Конечно, существует и созерцательное погружение в факты чрезвычайной значимости, и более тесное соприкосновение с ценностями, чем простое знание о их существовании. Мы узнаем о благородном поступке какого-нибудь человека. Этот поступок трогает нас и делает счастливыми, и мы радуемся осуществлению данной нравственной ценности. Это нормальный случай, о котором мы уже говорили. Мы видели, что в этом случае имеет место не только опосредованное знание о нравственно хорошем поведении, но и восприятие соответствующей нравственной ценности. Здесь не очень важно, являлись ли мы сами свидетелями благородного поступка либо прочитали или услышали о нем от других. Но я могу достигнуть и более тесного контакта с этим нравственным событием или с заключенной в нем нравственной ценностью, если созерцательно погружусь в сущность этого события, если я сделаю тематичным рассмотрение нравственно прекрасного. Тогда данная нравственная ценность может - но не обязательно должна - возвысить своей красотой мою душу, делая ее счастливой.

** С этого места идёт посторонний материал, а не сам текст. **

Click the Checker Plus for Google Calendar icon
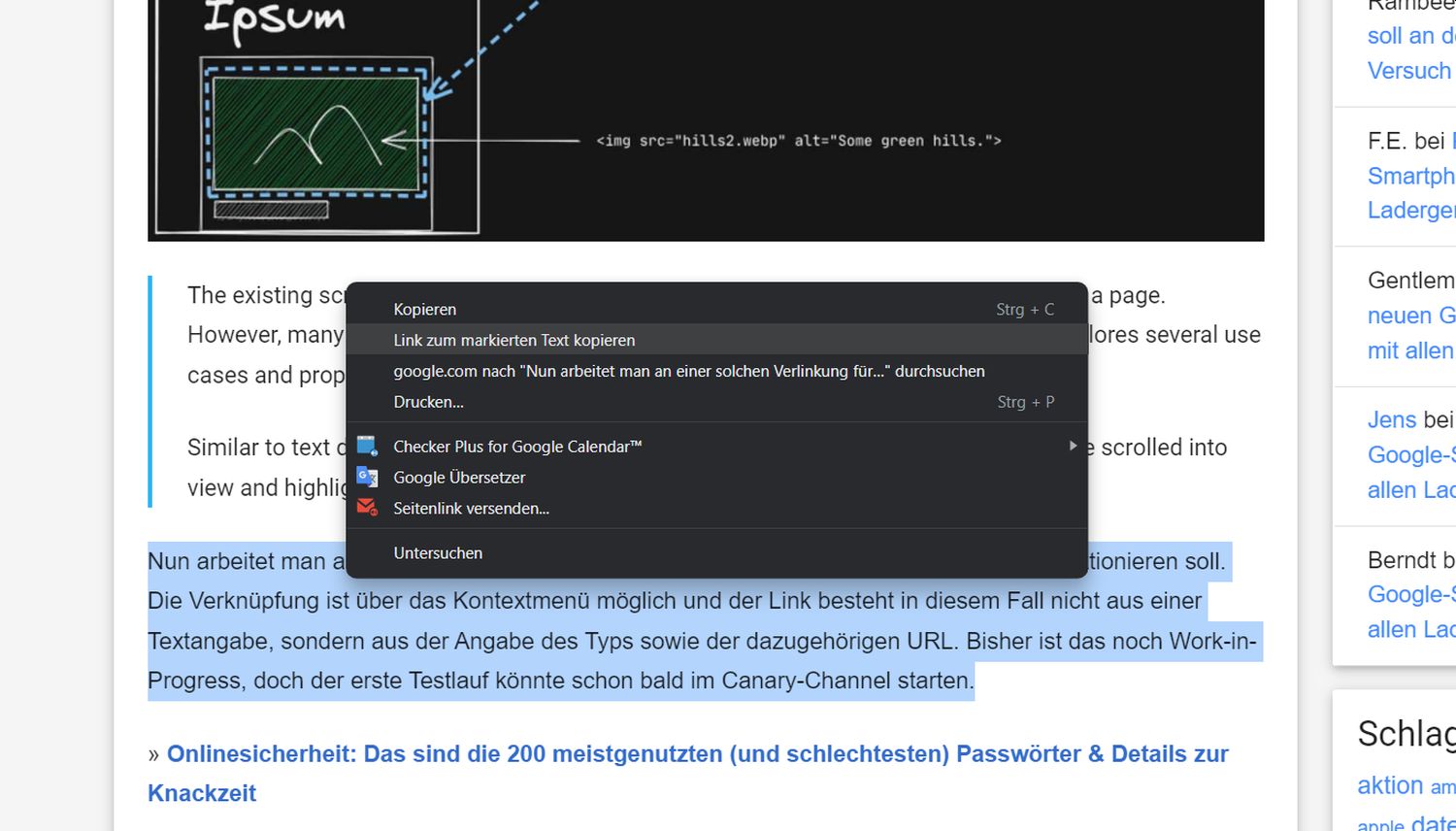The width and height of the screenshot is (1456, 831). (x=367, y=447)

Это приобретает особенное значение, когда мы размышляем о необыкновенных подвигах святых, например созерцательно погружаемся в факт мученичества св. Себастьяна. Кульминацией здесь является созерцательное размышление над словами и деяниями Иисуса Христа. Однако при всей достигаемой здесь взволнованности осчастливливание не является темой, и о «frui» не может идти речи. Со всеми этими фактами, являющимися носителями высоких и высочайших ценностей, связана градация все более полного, все более тематичного осознания их существования вплоть до медитативного или контсмплативного погружения в них. Такая градация аналогична нашему отношению к некоторому объективному благу для нас.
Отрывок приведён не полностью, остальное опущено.